For five years, she spent every Saturday in a bare-bones Tijuana clinic treating conditions that included leprosy.

"From a medical standpoint, I was completely hooked," she said. Over the fall, she walked skid row with the city-county Operation Healthy Streets team, which patrols the district and offers aid during bimonthly street cleanings. Partovi dressed casually _ the only signs of her profession were a badge and a stethoscope around her neck.

"Knock knock," she announced herself outside a worn blue tent. "We have a couple of medical doctors here."

In her backpack she carried a blood pressure cuff, blood sugar tester, wound care supplies and scabies medication. She described her bedside manner as collegial, not paternalistic. Even after several brushes with MRSA, an antibiotic-resistant bug prevalent on skid row, she wore no gloves or mask.

"You accept where people are at, asking them to guide you how they want to be cared for," Partovi said.

When she found someone truly sick _ and there were many _ she walked them to the county's new Star Clinic, Housing for Health's headquarters at Maple Avenue and East 5th Street. Or she took them to the Healthy Streets "hub," the patio of a shelter at Crocker and East 6th streets, where they could sign up for a drug detoxification bed, Medi-Cal or welfare benefits.

A 24-year-old man named John, who suffered from seizures and spinal problems, accompanied her to the hub in his stocking feet. He said he'd been robbed in his sleep of everything, including his shoes.

An outreach worker gave the homeless man the shoes off his feet. John stepped away to smoke, then began jittering about frantically and talking to himself.

"It's just a little bit of spice," he said, referring to a synthetic weed popular on skid row.
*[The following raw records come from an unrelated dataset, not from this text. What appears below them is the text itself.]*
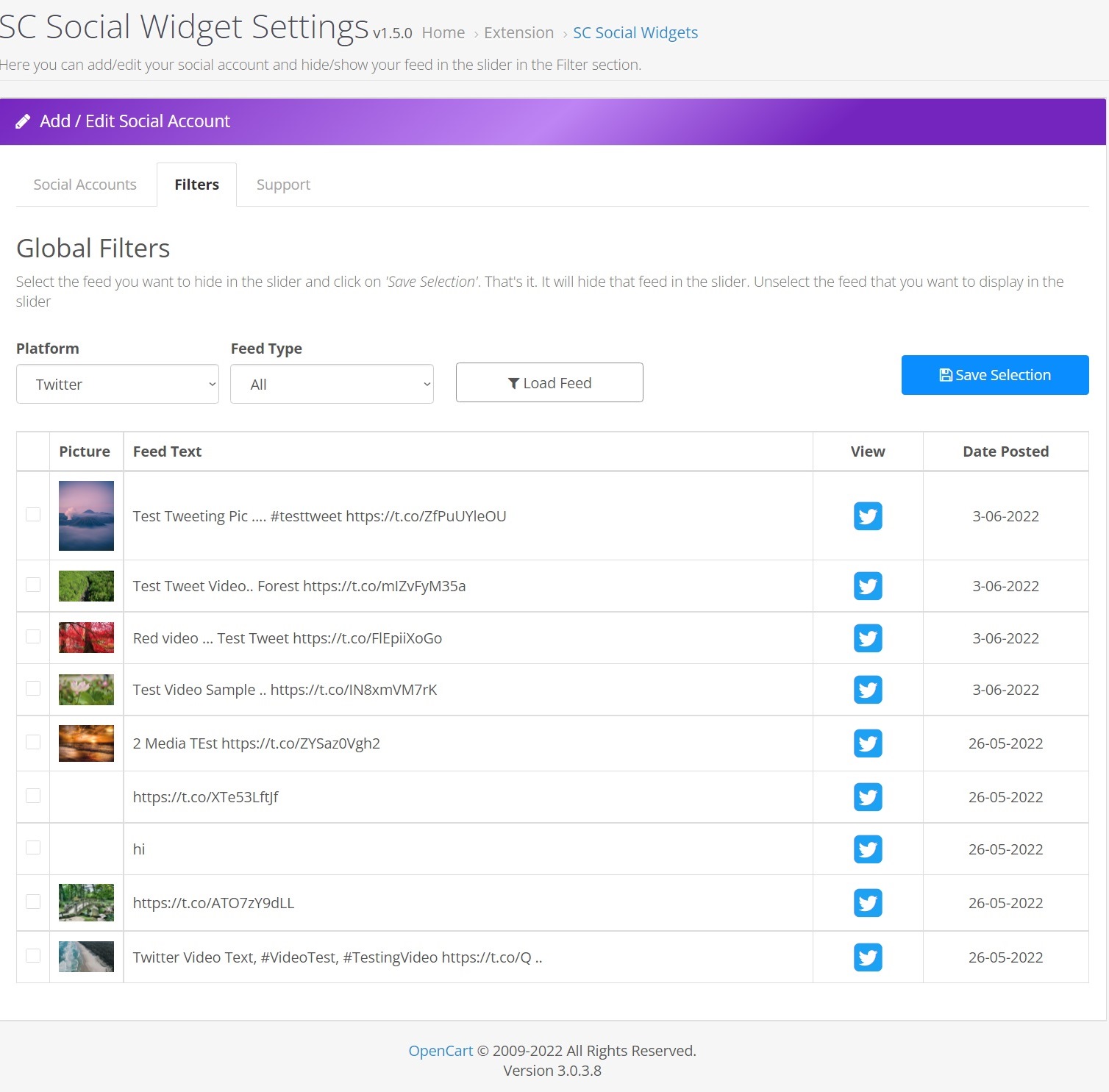Click Twitter view icon for the Forest video tweet
Viewport: 1109px width, 1092px height.
(x=868, y=586)
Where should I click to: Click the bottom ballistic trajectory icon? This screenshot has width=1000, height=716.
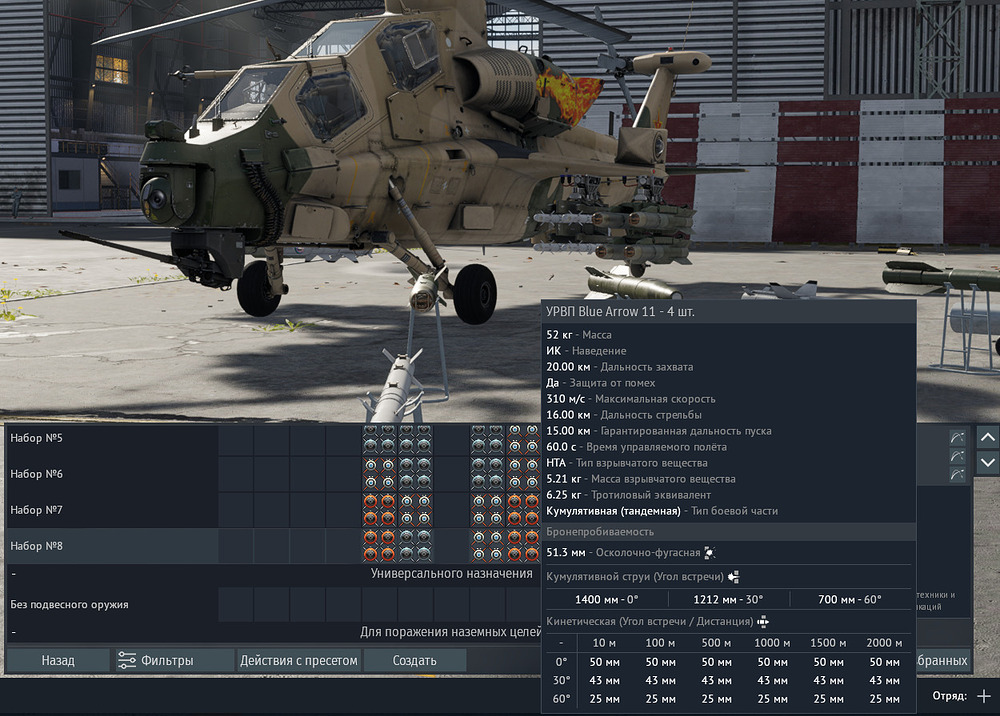(957, 474)
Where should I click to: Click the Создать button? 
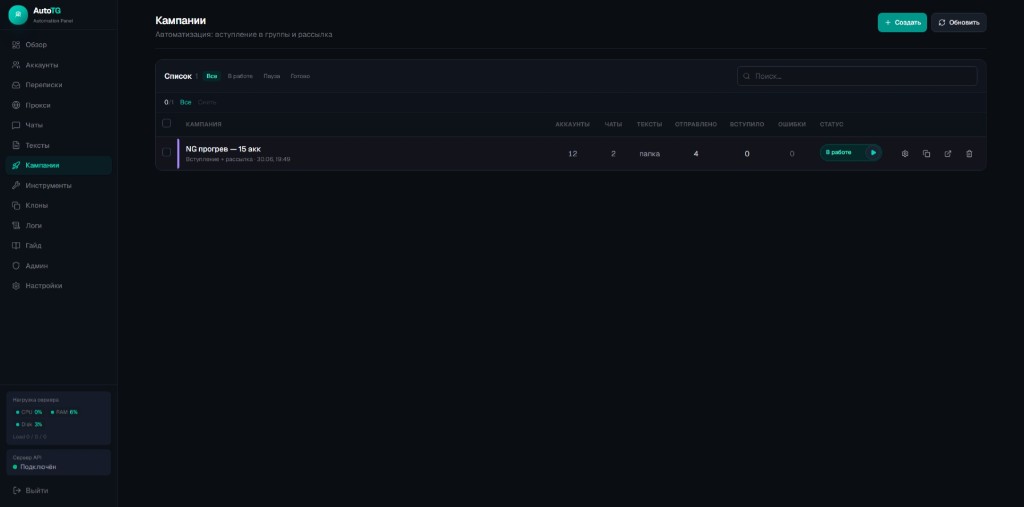[x=902, y=22]
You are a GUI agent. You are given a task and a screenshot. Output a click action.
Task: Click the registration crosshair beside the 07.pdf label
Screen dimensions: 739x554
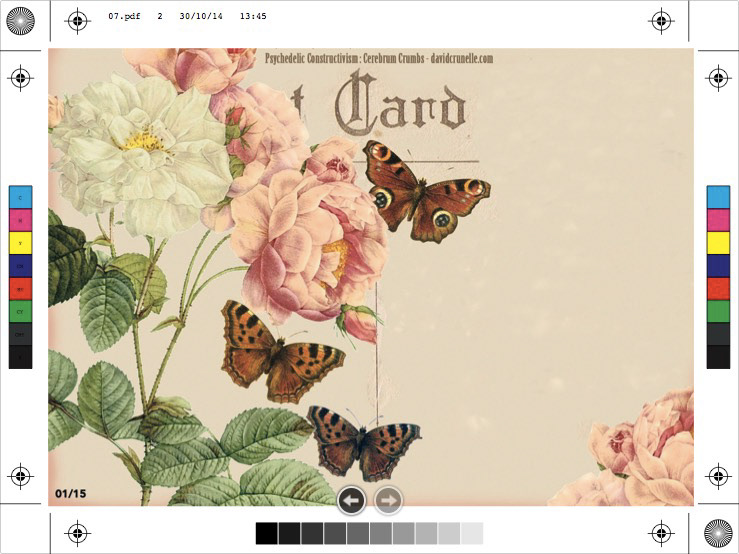(x=78, y=20)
"If they're going to smoke a joint, to get them into housing, OK," Partovi said. "We're part of this movement of doing whatever it takes to get people off the streets."
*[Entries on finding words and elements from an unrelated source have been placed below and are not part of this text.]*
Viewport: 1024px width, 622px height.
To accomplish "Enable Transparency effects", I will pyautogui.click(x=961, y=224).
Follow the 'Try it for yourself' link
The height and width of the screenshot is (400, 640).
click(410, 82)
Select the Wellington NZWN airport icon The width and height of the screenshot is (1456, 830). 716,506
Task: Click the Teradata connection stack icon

Other homeless people were so ill she referred them to a county health services department recuperative care center that recently opened in Compton.
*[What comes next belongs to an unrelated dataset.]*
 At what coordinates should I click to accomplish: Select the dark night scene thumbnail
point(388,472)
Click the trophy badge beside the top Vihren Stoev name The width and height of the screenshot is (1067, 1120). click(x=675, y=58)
Partovi's work went well beyond exams and referrals. When one patient refused to put back on his dirty pants, she made sure he got another pair. Weeks later, she was calling the hospital, trying to get him a spinal tap.

"Sometimes I'm my own nurse, my own social worker," Partovi said. "If you don't have family to take care of you, who's going to do it?"

Despite Partovi's herculean efforts, not every placement has stuck. At the recuperative care center, the woman refused to sleep in a bed, even with eight blankets, and eventually left complaining of the cold, nurses said.

But the bulk of the patients have remained in housing, including Morton. During a recent visit, she was enjoying a pack of chocolate wafers and looking forward to having a place of her own.

"They got me housing," Morton said, "which is what I need."